Text segment:

Abubakar Alhaji is a Nigerian administrator who is a former Minister of Planning and Finance. He currently holds the title of Sardauna of Sokoto. Alhaji was a long serving Permanent Secretary who worked with various Nigerian administrations.

Early life and education
Alhaji was born to the family of Muhammed Sani also known as Alhaji Alhaji because he was born on the day of Sallah and went on a made pilgrimage to Mecca, he was also called Dogon Daji, Sarkin Shanu. Alhaji attended a secondary school in Kano before transferring to Katsina Government College. He later attended Bournemouth College of Commerce and University of Reading, Berkshire earning a degree in political economy. Alhaji took courses at the Hague Institute of Social Services and the IMF Institute, Washington.

Target pointing data:
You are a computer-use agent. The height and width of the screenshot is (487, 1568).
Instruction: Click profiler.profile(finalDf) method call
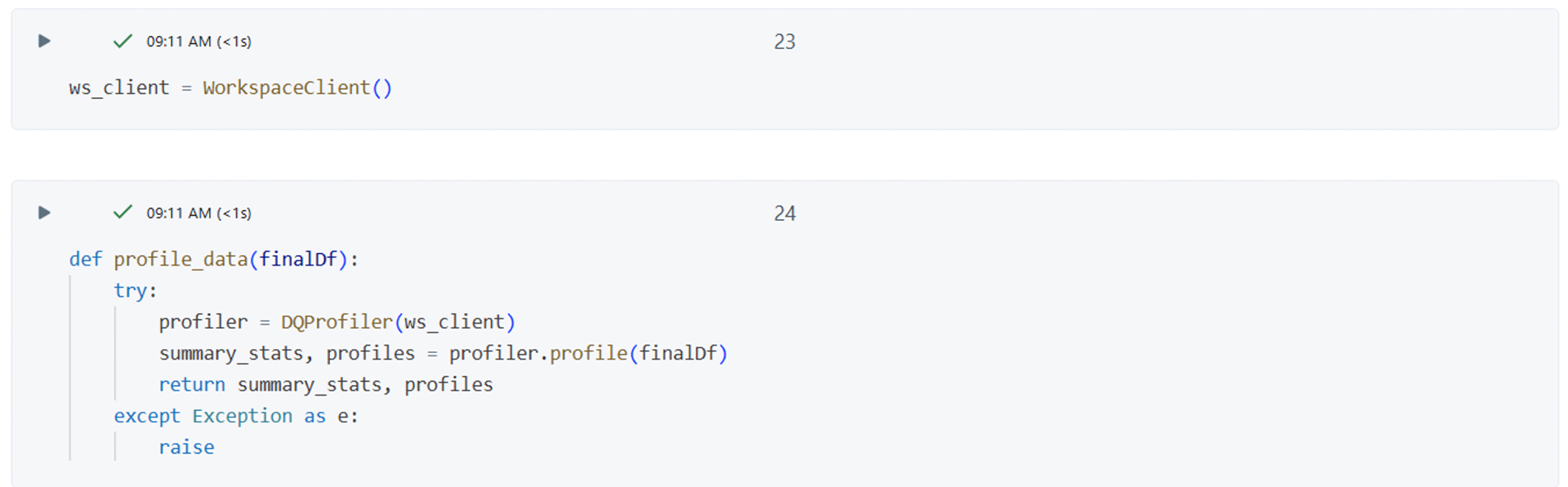coord(588,353)

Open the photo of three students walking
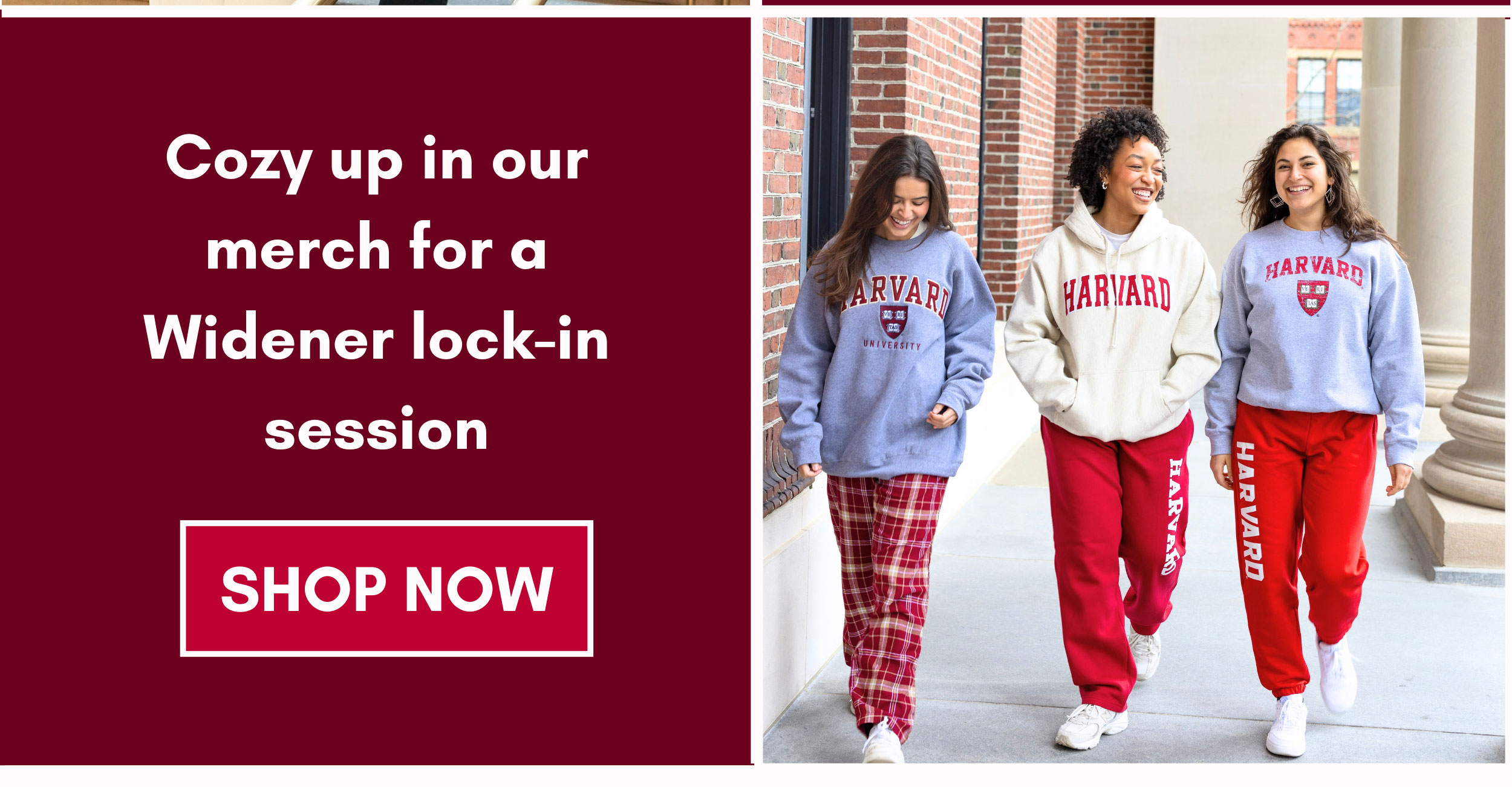(1133, 390)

Prompt A:
In the Abubakar Alhaji biography, reproduce word for word the passage that begins with the words "Abubakar Alhaji is" and ends with "IMF Institute, Washington.".
Prompt B:
List every named institution where the Abubakar Alhaji biography says he studied or took courses.

Correct output A:
Abubakar Alhaji is a Nigerian administrator who is a former Minister of Planning and Finance. He currently holds the title of Sardauna of Sokoto. Alhaji was a long serving Permanent Secretary who worked with various Nigerian administrations.

Early life and education
Alhaji was born to the family of Muhammed Sani also known as Alhaji Alhaji because he was born on the day of Sallah and went on a made pilgrimage to Mecca, he was also called Dogon Daji, Sarkin Shanu. Alhaji attended a secondary school in Kano before transferring to Katsina Government College. He later attended Bournemouth College of Commerce and University of Reading, Berkshire earning a degree in political economy. Alhaji took courses at the Hague Institute of Social Services and the IMF Institute, Washington.

Correct output B:
Katsina Government College
Bournemouth College of Commerce
University of Reading
Hague Institute of Social Services
IMF Institute